BlackRock Investment Institute is skeptical about the Federal Reserve implementing as many rate cuts as the bond market anticipates.
The firm argues that the current strength of the US economy and persistent inflation make significant reductions unlikely.
Market traders are predicting a total of 120 basis points in rate cuts this year, with further reductions possibly reaching 250 basis points by the end of 2025. This would lower the current rate range of 5.25%–5.5% to approximately 2.8%–2.9% by late next year. However, BlackRock believes these expectations are overly optimistic and that the Fed is unlikely to replicate past recession-level cuts.

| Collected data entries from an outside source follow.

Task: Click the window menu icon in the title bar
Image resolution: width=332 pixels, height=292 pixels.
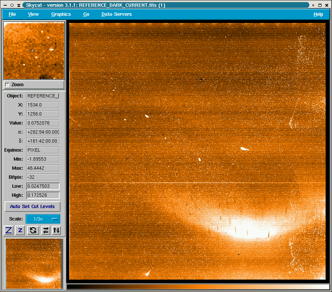Action: tap(5, 5)
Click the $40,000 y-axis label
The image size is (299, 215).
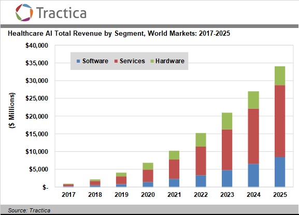37,46
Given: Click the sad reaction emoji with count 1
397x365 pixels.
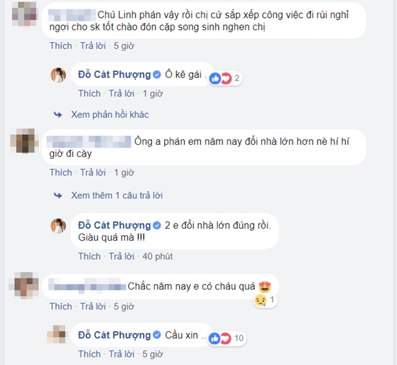Looking at the screenshot, I should 261,300.
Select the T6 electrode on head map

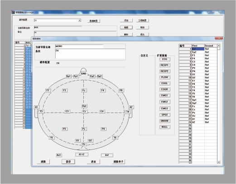(115, 138)
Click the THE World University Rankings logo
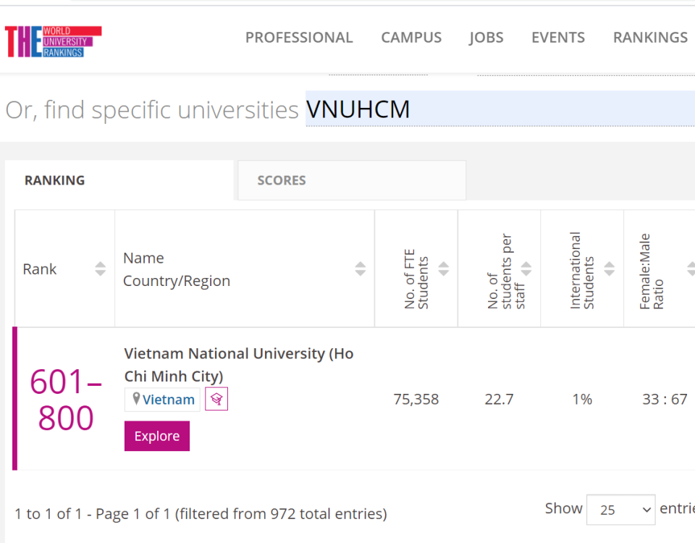 [x=53, y=42]
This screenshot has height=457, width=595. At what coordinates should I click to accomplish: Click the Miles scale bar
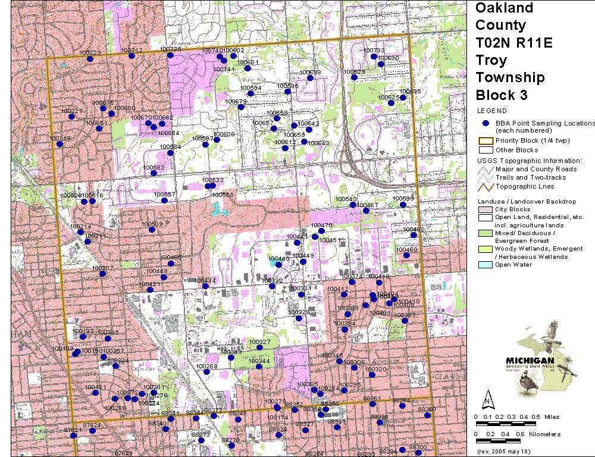(x=505, y=423)
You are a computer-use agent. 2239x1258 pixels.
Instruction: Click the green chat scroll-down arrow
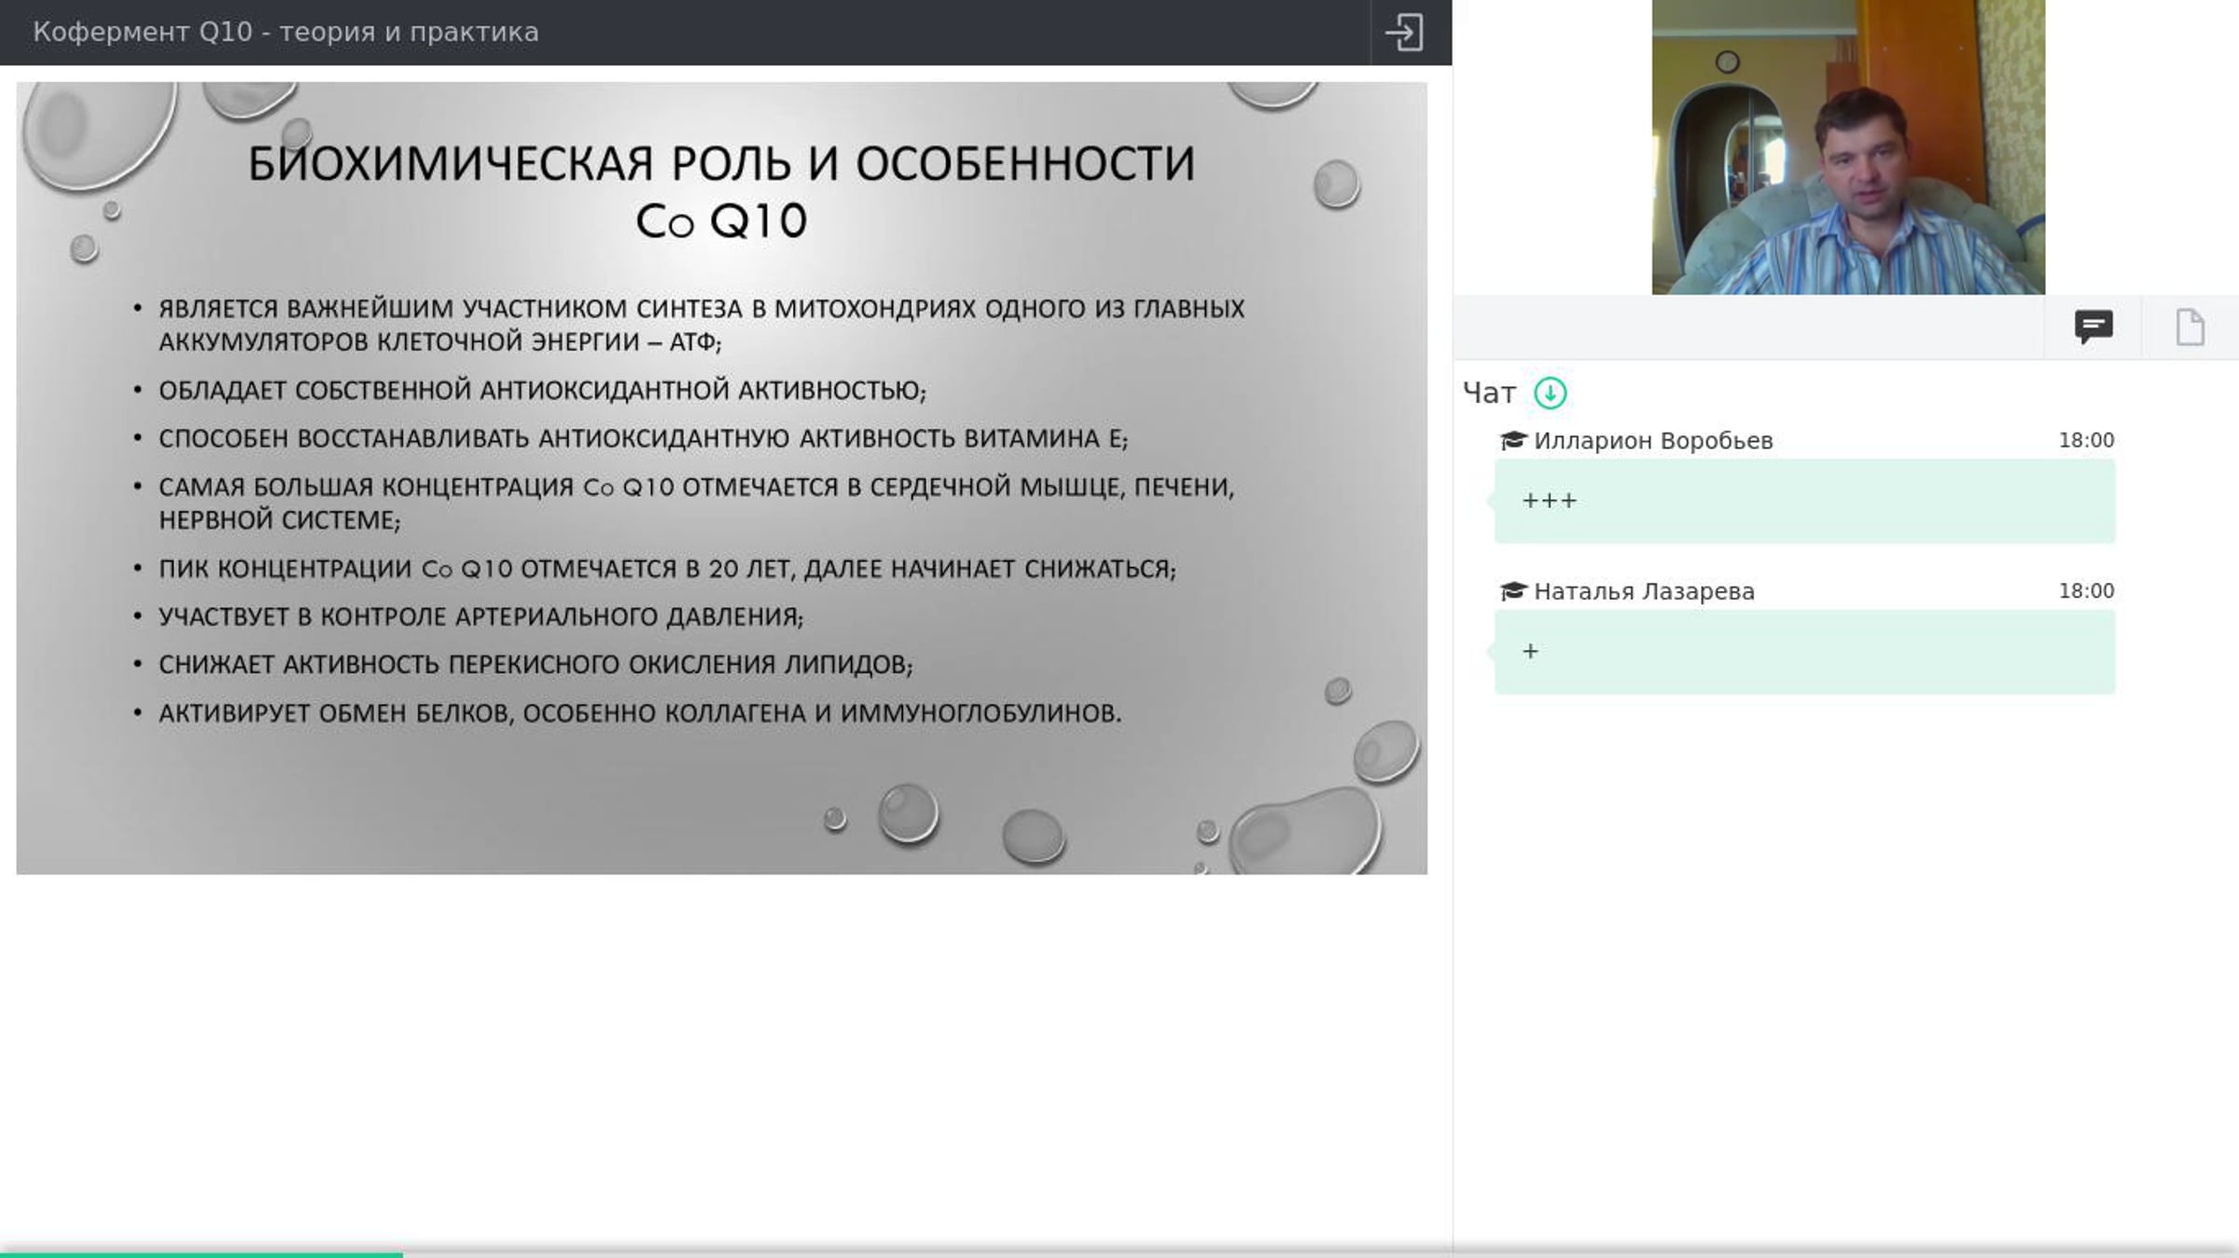pyautogui.click(x=1551, y=393)
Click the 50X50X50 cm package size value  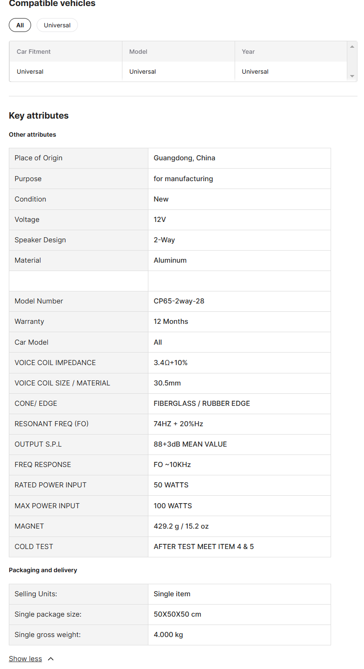[x=178, y=614]
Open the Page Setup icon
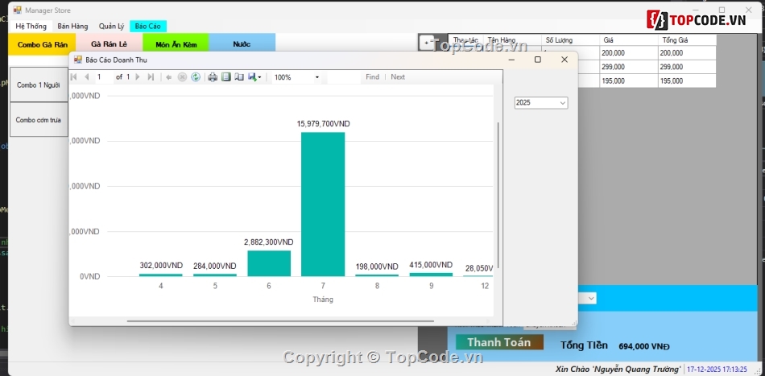The width and height of the screenshot is (765, 376). (x=239, y=77)
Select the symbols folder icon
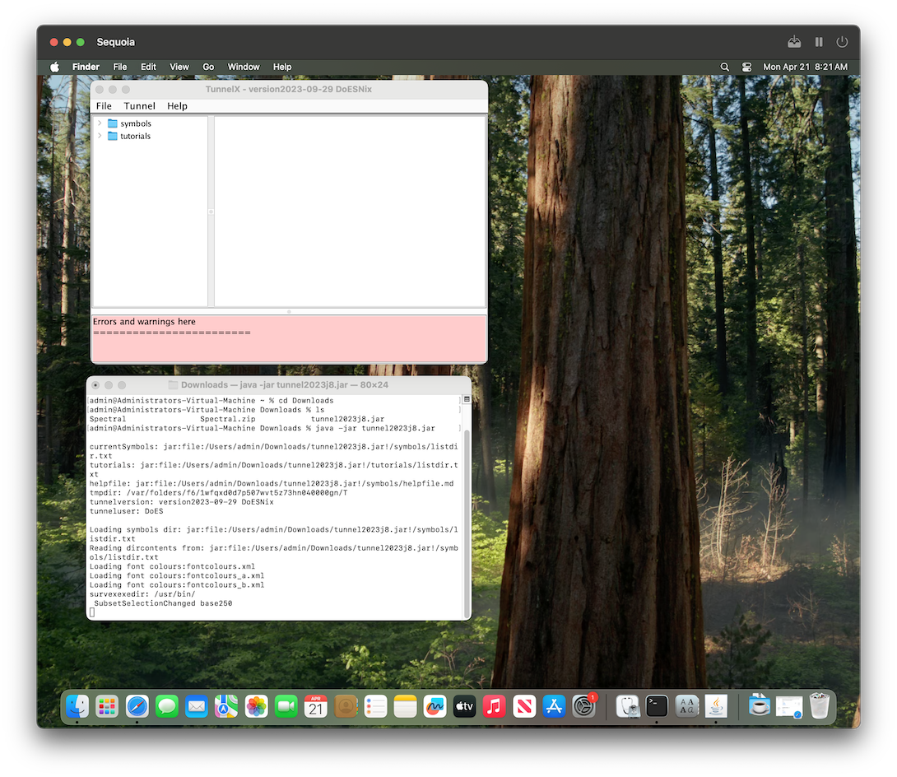This screenshot has height=777, width=897. (x=113, y=123)
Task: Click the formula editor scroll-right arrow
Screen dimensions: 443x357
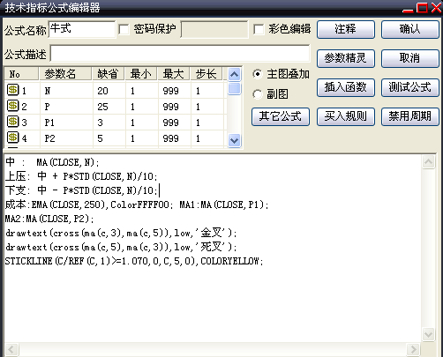Action: [x=413, y=349]
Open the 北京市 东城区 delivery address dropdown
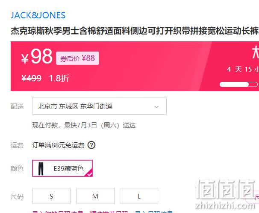259x213 pixels. [x=99, y=106]
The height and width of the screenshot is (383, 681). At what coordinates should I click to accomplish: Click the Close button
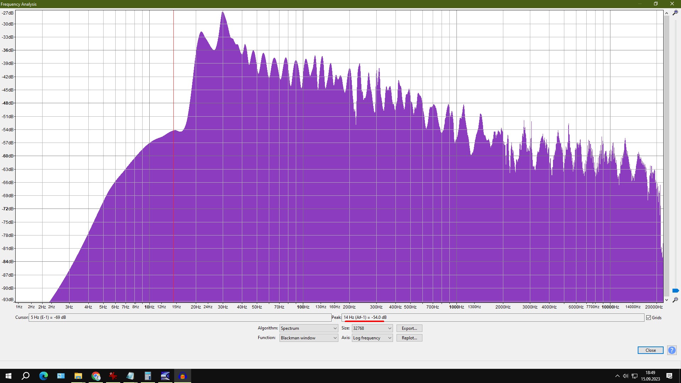coord(650,350)
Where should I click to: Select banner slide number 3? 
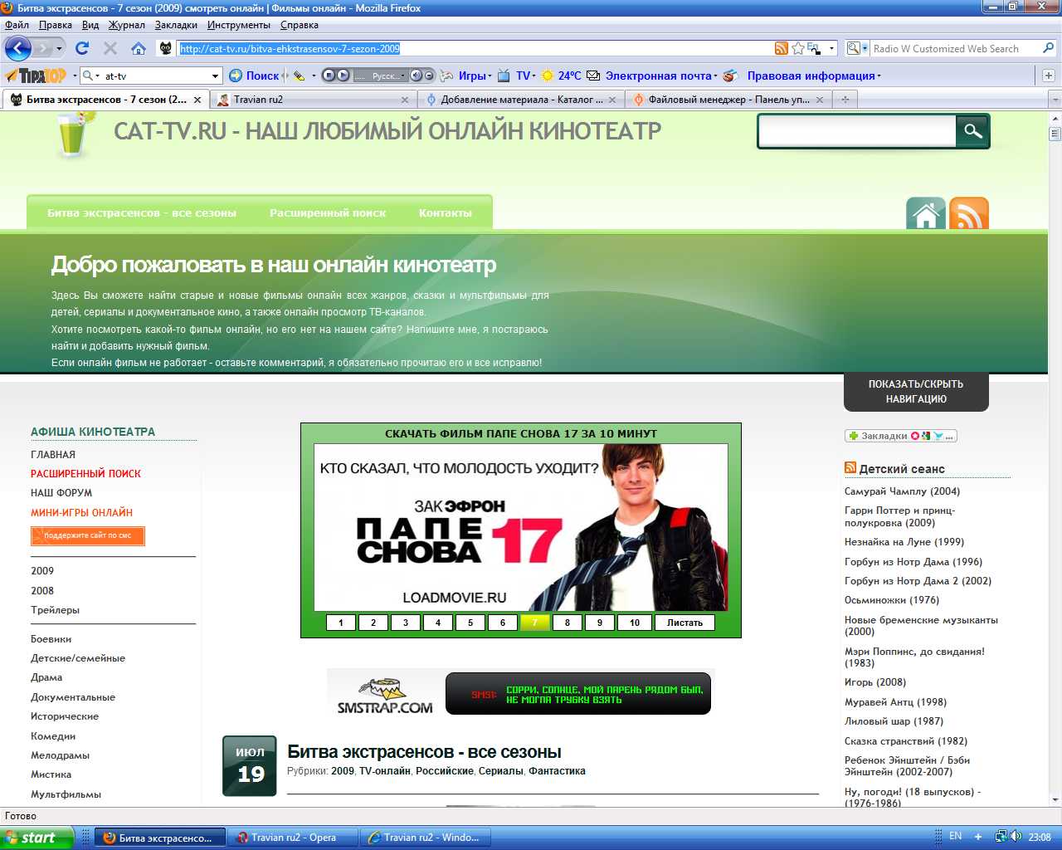(x=406, y=623)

Factors such as an aging workforce, ongoing budget deficits, and geopolitical tensions are expected to keep inflation and interest rates elevated in the near term. Consequently, BlackRock is cautious about short-term US Treasuries, anticipating that if rate cuts are less substantial than expected, bond performance might suffer.
Conversely, BlackRock remains positive about stocks, particularly those linked to artificial intelligence (AI), and is overweight in US equities due to their long-term growth potential.
In the crypto market, lower interest rates generally benefit assets like Bitcoin. Despite this, Bitcoin is down about 3% to $58,158, and Ether has fallen roughly 4% to $2,302. Historically, rate cuts have supported crypto, but current market conditions differ from previous bullish periods.
Analysts are divided on the impact of potential rate cuts. Some see opportunities in stablecoin lending yields exceeding 5%, which could draw institutional interest into decentralized finance. However, others caution that motivations behind rate cuts and external factors, such as political events, could affect the market.